Many others from a variety of viewpoints and expertise met with the president. Mr. Lefkowitz, who attended every one of these meetings, recalls they usually were held in the Oval Office and almost always began with the president saying to his guests, "Tell me what your opinion is and why." As the discussion continued, the president would press the experts further. In these sessions, Mr. Bush always listened, often took notes, and never failed to ask questions.

It turned out that Lefkowitz, despite the importance of the issue and the resources and Presidential focus laid at his disposal--and his own reputation as a dogged and diligent lawyer--got the science all wrong, overstating the number of existing stem cell lines by a factor of 5. With only a dozen viable lines available for research and access to new lines precluded, the federal program is irrelevant.

In retrospect, the ostentatious soul searching orchestrated by Jay Lefkowitz seems merely to have been rhetorical chaff, meant to obscure a strong, pre-existing disposition to give the evangelical right the de facto restriction on federally-funded stem cell research that it sought.

And it’s hard to see naming Lefkowitz to the special envoy post as anything other than a nod and a wink to the internationally-minded Christian conservatives that Bush shares their views on the desirability of moral militancy in our dealings with North Korea.

If the Bush administration follows through on its leaks this time and appoints Jay Lefkowitz, one can look at it in several ways:

First, an endorsement of a de facto policy of regime change against the North Korean regime.

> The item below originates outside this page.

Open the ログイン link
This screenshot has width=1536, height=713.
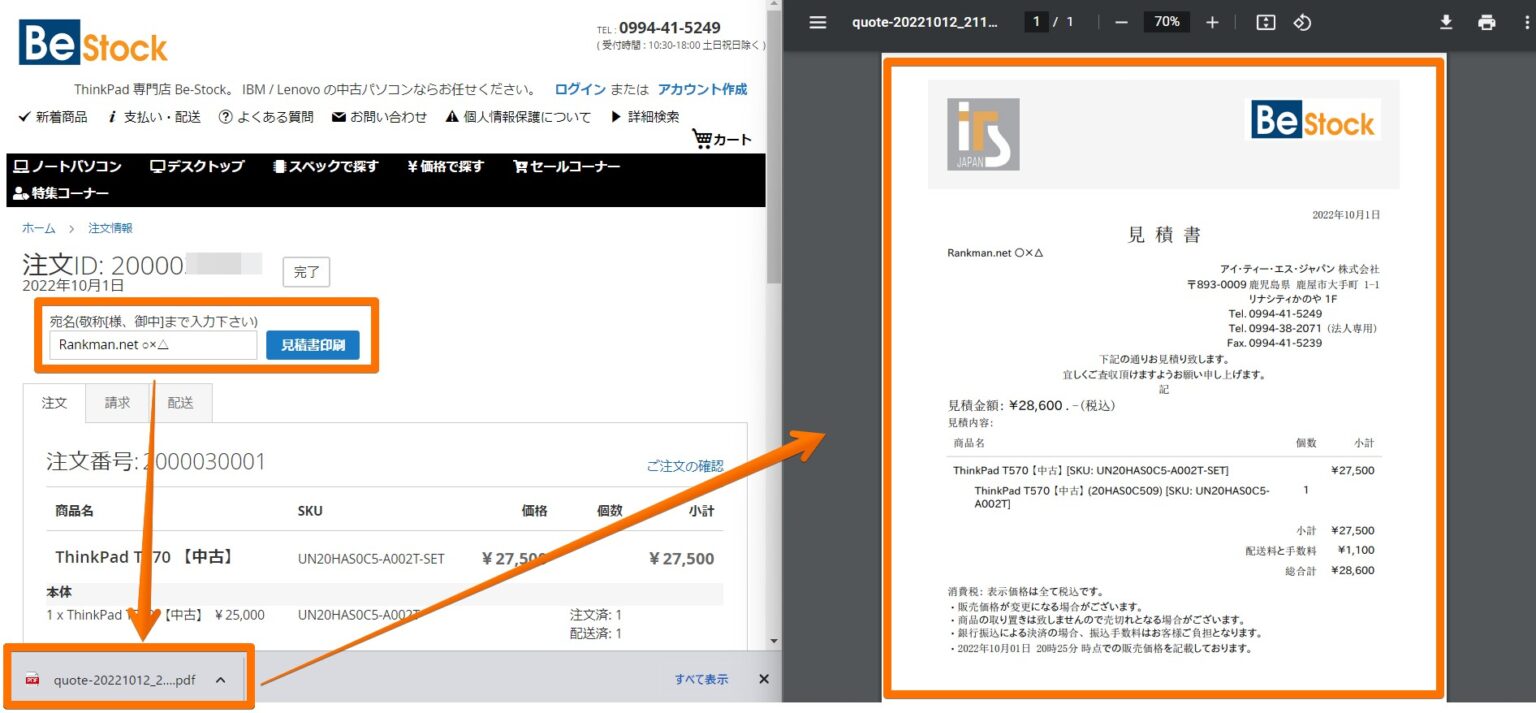point(580,89)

Second, a coded signal to the evangelicals that President Bush professes to share their views and expects their enthusiastic endorsement for whatever he does on the North Korean issue.

Third, a worrisome sign that our North Korean policy will be driven by the imperative of catering to--and inflaming--one useful political constituency, at the expense of prudence, U.S. credibility as a responsible diplomatic force, and reasonable expectations of success in our effort to stabilize the situation on the Korean peninsula.